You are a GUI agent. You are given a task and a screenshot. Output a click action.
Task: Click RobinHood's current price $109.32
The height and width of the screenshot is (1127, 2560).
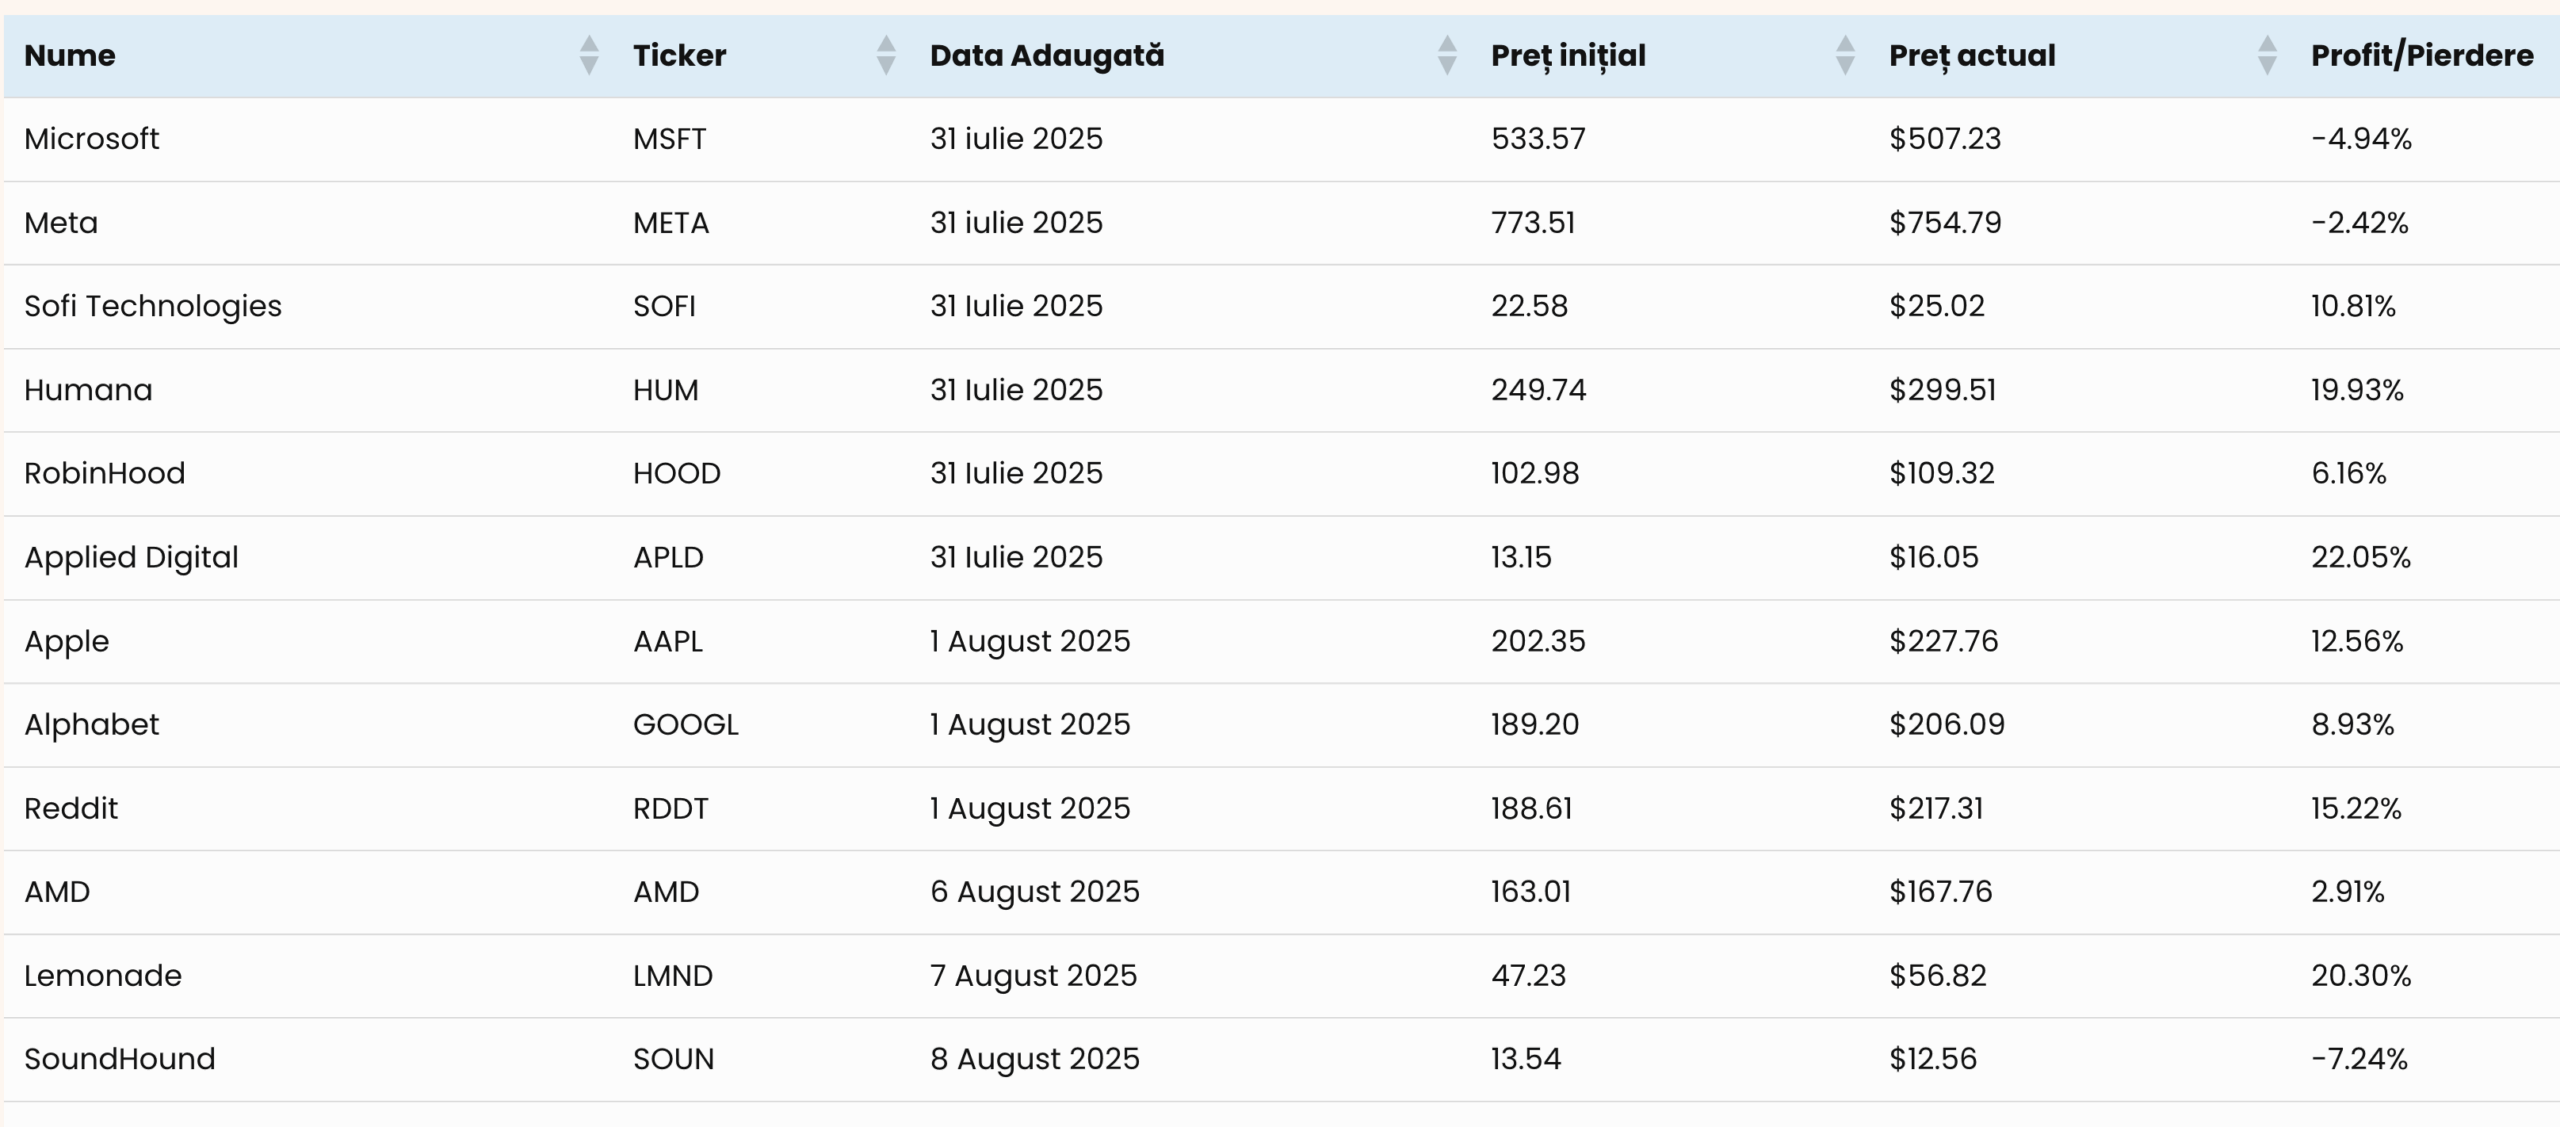tap(1941, 473)

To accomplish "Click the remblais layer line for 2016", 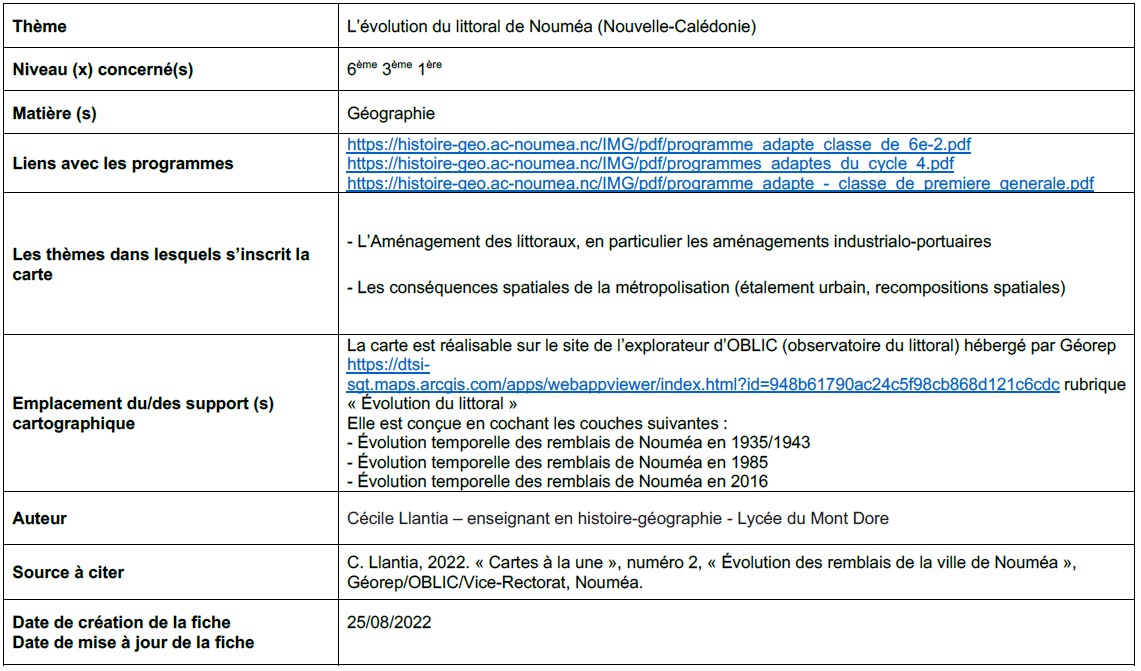I will click(x=556, y=481).
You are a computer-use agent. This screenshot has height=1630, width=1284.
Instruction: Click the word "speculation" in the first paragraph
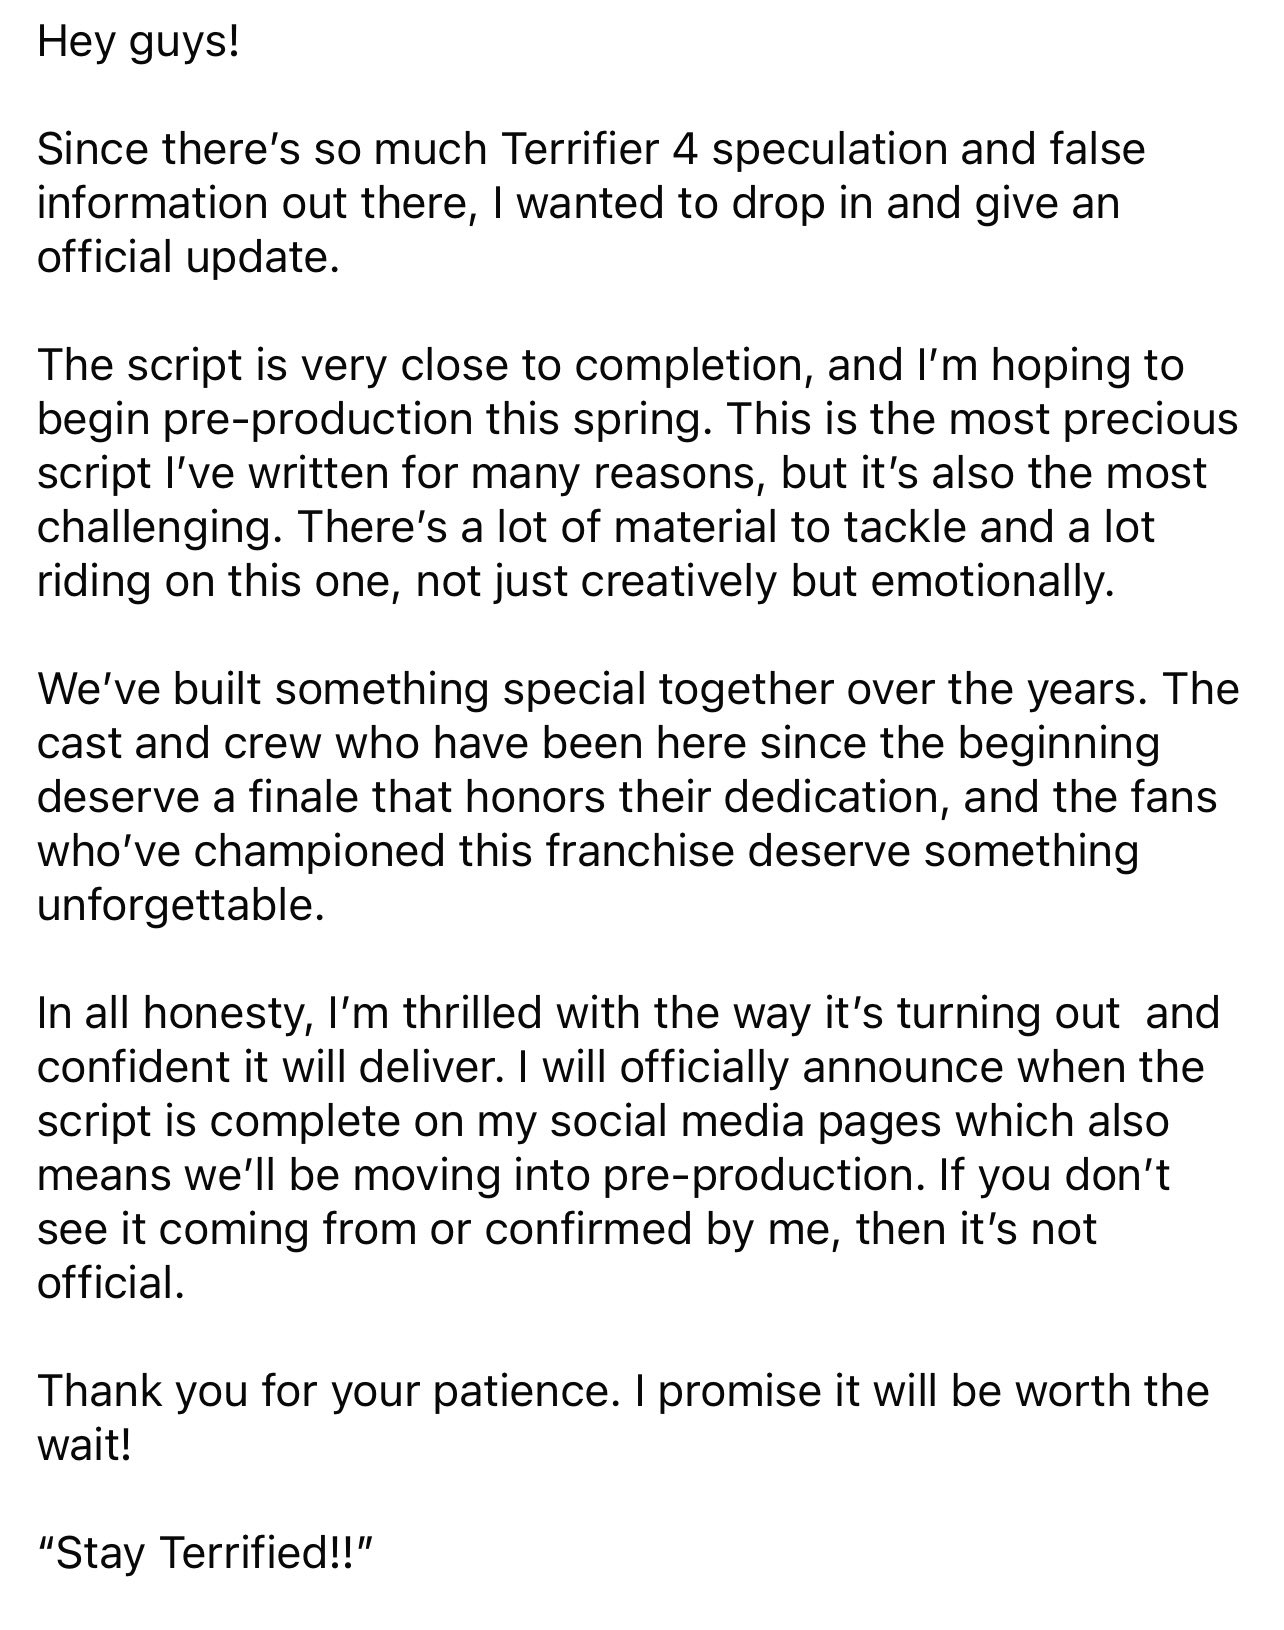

* **About this task**
The lines to copy are those above that contain "agent".

* **Task result**
You are a GUI agent. You are given a task and a screenshot. Output a click action.
You are a computer-use agent. This screenshot has height=1630, width=1284.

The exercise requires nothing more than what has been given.